* SUPPLIED PASSAGE
1 – Unidade de Genética Médica, Hospital Dona Estefânia, CHLC, EPE
2 – Centro de Diagnóstico Pré-Natal, Maternidade Dr. Alfredo da Costa, CHLC, EPE
3 – Departamento de Genética Humana, INSA, Lisboa
4 – Harvard Medical School, Boston, MA, USA
5 – Broad Institute of MIT and Harvard, Cambridge, MA, USA
6 – Departments of Obstetrics and Gynecology, and of Pathology, Brigham and Women’s Hospital, Boston, MA, USA
7 – University of Manchester, Manchester Academic Helath Science Center, Manchester, UK

- 21ª Reunião da Sociedade Portuguesa de Genética Humana. Sob a forma de poster

KBG syndrome (OMIM #148050) is a rare disorder characterized by a typical facial dysmorphism, macrodontia of the upper central incisors, skeletal anomalies, short stature and developmental delay. Cutaneous syndactyly, webbed short neck, cryptorchidism, hearing loss, palatal defects, strabismus and congenital heart defects are less common findings. Although this is an autosomal dominant condition predominant maternal inheritance, mainly due to a milder clinical manifestation in females, is frequently observed. Pathogenic alterations, mainly truncating point mutations and microdeletions, leading to haploinsufficiency of ANKRD11, have been described to be the molecular basis of this syndrome.

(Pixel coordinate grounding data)
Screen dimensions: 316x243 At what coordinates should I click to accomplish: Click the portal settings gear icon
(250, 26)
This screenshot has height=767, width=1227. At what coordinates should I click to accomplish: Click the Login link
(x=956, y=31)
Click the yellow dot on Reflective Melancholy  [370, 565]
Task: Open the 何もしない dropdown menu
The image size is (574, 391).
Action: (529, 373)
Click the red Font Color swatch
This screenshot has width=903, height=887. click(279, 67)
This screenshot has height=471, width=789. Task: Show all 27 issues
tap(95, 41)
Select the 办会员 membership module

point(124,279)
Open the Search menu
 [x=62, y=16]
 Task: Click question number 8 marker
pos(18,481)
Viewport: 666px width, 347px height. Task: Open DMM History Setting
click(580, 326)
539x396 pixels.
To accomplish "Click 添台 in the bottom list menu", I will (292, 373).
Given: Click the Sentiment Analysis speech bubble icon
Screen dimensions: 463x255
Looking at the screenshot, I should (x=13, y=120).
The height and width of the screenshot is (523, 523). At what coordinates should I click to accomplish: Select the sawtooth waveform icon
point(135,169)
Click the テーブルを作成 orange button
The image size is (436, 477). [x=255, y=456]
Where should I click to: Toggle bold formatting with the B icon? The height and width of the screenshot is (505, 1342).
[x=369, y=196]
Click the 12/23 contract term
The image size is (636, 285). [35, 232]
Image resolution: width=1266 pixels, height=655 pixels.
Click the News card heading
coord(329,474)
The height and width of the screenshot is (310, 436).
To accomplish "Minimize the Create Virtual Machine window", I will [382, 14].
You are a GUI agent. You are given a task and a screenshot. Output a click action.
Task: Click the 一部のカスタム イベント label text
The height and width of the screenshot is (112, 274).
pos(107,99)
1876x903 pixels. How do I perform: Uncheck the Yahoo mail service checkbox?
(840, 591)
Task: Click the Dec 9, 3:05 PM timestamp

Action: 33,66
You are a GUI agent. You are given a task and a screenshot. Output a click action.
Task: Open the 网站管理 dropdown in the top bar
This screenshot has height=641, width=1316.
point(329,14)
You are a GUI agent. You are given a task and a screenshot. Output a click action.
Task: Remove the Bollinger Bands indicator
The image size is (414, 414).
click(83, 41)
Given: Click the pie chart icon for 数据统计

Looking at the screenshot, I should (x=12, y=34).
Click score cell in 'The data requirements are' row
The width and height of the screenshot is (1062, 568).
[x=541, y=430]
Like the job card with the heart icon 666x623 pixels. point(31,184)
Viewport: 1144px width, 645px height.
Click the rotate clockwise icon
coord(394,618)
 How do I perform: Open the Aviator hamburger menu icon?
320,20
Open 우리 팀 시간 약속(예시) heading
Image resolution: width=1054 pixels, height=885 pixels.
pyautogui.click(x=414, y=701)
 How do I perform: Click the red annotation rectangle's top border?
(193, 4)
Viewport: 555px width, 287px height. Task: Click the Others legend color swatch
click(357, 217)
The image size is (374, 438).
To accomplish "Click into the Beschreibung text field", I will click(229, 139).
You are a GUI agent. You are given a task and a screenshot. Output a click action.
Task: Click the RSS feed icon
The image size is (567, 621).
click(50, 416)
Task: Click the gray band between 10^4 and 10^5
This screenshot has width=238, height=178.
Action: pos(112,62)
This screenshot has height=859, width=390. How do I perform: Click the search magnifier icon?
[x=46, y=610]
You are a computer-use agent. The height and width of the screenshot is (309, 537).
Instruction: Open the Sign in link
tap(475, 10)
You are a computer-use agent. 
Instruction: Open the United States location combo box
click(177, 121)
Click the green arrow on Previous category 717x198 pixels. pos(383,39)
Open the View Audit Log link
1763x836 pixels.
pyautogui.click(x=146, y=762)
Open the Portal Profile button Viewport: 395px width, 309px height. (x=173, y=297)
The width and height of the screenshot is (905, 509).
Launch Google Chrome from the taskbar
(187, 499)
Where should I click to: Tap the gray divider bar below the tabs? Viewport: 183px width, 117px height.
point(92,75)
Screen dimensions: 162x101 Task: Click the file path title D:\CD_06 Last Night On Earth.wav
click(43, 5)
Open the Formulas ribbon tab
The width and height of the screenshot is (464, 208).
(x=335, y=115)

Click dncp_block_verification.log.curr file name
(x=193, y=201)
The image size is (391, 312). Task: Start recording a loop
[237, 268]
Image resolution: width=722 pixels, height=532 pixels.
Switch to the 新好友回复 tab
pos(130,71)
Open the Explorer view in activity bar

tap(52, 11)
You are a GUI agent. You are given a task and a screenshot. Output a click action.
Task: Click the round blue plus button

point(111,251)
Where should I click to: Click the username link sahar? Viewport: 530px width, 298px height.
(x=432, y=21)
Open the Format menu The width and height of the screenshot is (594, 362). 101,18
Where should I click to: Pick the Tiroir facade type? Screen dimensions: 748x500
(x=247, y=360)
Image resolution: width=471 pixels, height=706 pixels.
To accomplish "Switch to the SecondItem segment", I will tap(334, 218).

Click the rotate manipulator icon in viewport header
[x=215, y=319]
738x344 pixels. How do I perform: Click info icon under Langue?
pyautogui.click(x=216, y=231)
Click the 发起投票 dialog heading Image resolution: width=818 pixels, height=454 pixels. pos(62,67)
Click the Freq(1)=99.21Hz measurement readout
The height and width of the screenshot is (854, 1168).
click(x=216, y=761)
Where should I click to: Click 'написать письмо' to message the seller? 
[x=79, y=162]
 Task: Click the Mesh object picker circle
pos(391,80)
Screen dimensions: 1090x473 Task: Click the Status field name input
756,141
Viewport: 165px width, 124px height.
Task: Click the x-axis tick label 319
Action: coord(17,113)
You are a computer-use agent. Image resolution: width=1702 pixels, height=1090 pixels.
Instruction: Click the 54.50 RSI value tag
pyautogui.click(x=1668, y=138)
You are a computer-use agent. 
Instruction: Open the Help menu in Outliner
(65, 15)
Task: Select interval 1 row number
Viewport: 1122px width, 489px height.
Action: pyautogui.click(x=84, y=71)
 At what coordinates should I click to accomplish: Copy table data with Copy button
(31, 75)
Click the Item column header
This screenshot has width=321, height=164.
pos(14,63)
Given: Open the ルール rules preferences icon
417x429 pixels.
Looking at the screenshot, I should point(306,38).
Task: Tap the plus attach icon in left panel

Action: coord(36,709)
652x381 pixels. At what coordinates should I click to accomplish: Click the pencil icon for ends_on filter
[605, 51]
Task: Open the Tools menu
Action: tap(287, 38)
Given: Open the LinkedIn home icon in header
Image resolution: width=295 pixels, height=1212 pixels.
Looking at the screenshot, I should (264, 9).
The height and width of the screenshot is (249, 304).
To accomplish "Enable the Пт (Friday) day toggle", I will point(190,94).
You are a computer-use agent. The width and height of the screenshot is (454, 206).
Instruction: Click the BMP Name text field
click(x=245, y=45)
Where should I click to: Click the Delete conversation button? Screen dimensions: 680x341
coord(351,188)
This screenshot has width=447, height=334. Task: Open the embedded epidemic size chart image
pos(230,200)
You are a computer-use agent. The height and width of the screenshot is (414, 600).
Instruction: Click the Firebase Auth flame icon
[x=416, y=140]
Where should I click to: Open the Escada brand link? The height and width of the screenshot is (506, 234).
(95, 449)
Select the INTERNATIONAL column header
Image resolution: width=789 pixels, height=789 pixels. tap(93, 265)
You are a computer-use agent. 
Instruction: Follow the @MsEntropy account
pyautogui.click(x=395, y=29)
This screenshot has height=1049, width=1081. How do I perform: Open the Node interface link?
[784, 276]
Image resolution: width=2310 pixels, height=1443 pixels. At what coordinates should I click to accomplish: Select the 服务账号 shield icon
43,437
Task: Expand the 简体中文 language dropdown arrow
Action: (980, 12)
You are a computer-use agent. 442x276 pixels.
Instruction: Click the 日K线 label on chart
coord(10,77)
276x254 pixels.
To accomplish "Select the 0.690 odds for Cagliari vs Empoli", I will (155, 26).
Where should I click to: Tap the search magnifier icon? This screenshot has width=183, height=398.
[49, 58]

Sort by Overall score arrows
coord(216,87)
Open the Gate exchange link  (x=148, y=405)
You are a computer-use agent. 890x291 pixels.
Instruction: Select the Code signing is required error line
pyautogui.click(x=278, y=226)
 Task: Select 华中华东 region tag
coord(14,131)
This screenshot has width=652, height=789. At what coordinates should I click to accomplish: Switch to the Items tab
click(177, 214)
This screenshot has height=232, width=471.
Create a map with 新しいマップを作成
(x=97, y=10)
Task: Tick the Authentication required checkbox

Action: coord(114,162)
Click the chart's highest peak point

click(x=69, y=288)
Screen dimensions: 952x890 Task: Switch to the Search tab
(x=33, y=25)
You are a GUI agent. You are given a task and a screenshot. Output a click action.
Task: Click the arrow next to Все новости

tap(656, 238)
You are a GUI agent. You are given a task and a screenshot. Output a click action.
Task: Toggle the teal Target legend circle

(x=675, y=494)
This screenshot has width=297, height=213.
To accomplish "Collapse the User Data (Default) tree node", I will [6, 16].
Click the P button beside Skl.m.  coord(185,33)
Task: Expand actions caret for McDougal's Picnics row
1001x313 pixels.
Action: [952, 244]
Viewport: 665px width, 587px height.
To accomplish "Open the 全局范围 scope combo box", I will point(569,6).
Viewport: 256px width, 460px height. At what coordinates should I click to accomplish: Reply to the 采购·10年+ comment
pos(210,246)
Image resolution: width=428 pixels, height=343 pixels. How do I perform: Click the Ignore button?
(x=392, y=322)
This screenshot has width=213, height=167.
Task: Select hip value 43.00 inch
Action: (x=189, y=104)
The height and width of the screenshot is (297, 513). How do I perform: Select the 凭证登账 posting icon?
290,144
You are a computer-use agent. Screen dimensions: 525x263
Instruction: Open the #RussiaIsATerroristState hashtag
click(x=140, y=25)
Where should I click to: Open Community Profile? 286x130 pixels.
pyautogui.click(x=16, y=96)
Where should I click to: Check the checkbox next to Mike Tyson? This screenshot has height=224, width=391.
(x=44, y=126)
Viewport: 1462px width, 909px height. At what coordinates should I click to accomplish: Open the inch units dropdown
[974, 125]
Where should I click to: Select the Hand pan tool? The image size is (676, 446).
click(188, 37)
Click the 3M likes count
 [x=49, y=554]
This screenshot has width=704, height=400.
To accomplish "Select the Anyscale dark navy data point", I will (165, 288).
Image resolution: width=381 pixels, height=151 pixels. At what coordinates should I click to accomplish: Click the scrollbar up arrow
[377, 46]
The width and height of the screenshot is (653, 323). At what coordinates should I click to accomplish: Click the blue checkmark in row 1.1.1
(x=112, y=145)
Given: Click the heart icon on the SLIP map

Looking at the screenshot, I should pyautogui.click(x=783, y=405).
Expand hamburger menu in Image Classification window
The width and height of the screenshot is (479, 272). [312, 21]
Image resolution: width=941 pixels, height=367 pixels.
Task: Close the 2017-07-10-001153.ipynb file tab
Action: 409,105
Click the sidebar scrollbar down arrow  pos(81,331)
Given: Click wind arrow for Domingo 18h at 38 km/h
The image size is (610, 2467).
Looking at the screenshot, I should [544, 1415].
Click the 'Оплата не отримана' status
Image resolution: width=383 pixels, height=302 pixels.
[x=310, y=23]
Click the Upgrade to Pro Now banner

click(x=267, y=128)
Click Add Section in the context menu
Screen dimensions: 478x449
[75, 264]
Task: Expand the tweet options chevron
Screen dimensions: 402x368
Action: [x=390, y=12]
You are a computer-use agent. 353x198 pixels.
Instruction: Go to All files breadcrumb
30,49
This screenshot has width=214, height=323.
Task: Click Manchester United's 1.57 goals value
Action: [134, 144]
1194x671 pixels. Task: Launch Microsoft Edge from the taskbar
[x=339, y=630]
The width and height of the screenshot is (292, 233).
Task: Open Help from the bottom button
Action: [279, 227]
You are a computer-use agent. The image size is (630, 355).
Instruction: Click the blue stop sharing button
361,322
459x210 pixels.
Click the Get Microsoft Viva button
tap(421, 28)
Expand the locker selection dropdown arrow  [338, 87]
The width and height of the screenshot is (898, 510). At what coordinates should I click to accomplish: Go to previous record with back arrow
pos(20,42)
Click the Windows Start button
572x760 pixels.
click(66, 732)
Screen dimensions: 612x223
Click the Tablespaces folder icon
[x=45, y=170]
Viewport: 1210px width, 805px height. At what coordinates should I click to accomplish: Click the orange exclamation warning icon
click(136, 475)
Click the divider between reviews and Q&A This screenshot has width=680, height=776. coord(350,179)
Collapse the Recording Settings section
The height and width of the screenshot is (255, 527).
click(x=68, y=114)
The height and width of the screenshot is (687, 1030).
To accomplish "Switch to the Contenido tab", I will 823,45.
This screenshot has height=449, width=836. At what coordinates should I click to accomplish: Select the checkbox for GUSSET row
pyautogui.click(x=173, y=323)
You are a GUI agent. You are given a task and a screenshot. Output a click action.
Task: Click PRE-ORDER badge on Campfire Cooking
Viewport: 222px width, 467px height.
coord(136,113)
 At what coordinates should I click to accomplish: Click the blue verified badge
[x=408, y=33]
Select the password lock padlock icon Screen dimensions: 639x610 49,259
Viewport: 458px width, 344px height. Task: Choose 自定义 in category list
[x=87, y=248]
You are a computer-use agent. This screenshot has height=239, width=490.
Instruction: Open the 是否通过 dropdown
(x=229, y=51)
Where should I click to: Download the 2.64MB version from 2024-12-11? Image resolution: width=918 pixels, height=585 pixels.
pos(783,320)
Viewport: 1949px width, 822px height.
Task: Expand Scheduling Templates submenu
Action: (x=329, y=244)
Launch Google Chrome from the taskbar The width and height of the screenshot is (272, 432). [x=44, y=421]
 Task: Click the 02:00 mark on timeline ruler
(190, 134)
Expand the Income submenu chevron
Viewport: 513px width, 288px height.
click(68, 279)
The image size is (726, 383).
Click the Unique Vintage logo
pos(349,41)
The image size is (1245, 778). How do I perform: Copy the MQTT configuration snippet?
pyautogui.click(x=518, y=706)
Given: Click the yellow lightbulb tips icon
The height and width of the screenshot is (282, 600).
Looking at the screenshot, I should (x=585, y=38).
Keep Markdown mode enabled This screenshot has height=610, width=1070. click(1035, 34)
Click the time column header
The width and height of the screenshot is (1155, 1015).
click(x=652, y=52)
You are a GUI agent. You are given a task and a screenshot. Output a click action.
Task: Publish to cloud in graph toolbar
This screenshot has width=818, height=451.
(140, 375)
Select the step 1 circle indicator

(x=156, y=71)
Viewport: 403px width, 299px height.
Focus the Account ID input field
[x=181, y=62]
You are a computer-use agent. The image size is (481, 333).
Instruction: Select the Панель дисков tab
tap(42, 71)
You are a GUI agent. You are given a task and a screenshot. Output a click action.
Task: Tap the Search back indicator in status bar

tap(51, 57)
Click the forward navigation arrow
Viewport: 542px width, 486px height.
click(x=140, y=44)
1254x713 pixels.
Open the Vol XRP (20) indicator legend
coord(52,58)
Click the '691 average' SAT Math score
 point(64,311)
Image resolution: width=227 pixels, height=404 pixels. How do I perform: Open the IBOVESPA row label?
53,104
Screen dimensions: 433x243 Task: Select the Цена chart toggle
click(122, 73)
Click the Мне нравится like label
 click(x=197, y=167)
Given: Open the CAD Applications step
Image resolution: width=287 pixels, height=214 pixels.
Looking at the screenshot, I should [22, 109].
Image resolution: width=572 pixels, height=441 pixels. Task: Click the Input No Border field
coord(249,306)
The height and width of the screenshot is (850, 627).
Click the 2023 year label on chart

* REQUIRED TASKS
a: Based on the KBG syndrome passage, mark each statement yes or no and quote the words that decide it: (i) macrodontia of the upper central incisors is part of the typical picture of KBG syndrome; (ii) hearing loss is among the common findings; (iii) paternal inheritance is frequently observed.
b: Return the section of the KBG syndrome passage starting at "- 21ª Reunião" and ending at "of this syndrome.".

* TASK ANSWERS
a:
(i) Yes: "macrodontia of the upper central incisors"
(ii) No: "hearing loss, palatal defects, strabismus and congenital heart defects are less common findings"
(iii) No: "predominant maternal inheritance, mainly due to a milder clinical manifestation in females, is frequently observed"

b:
- 21ª Reunião da Sociedade Portuguesa de Genética Humana. Sob a forma de poster

KBG syndrome (OMIM #148050) is a rare disorder characterized by a typical facial dysmorphism, macrodontia of the upper central incisors, skeletal anomalies, short stature and developmental delay. Cutaneous syndactyly, webbed short neck, cryptorchidism, hearing loss, palatal defects, strabismus and congenital heart defects are less common findings. Although this is an autosomal dominant condition predominant maternal inheritance, mainly due to a milder clinical manifestation in females, is frequently observed. Pathogenic alterations, mainly truncating point mutations and microdeletions, leading to haploinsufficiency of ANKRD11, have been described to be the molecular basis of this syndrome.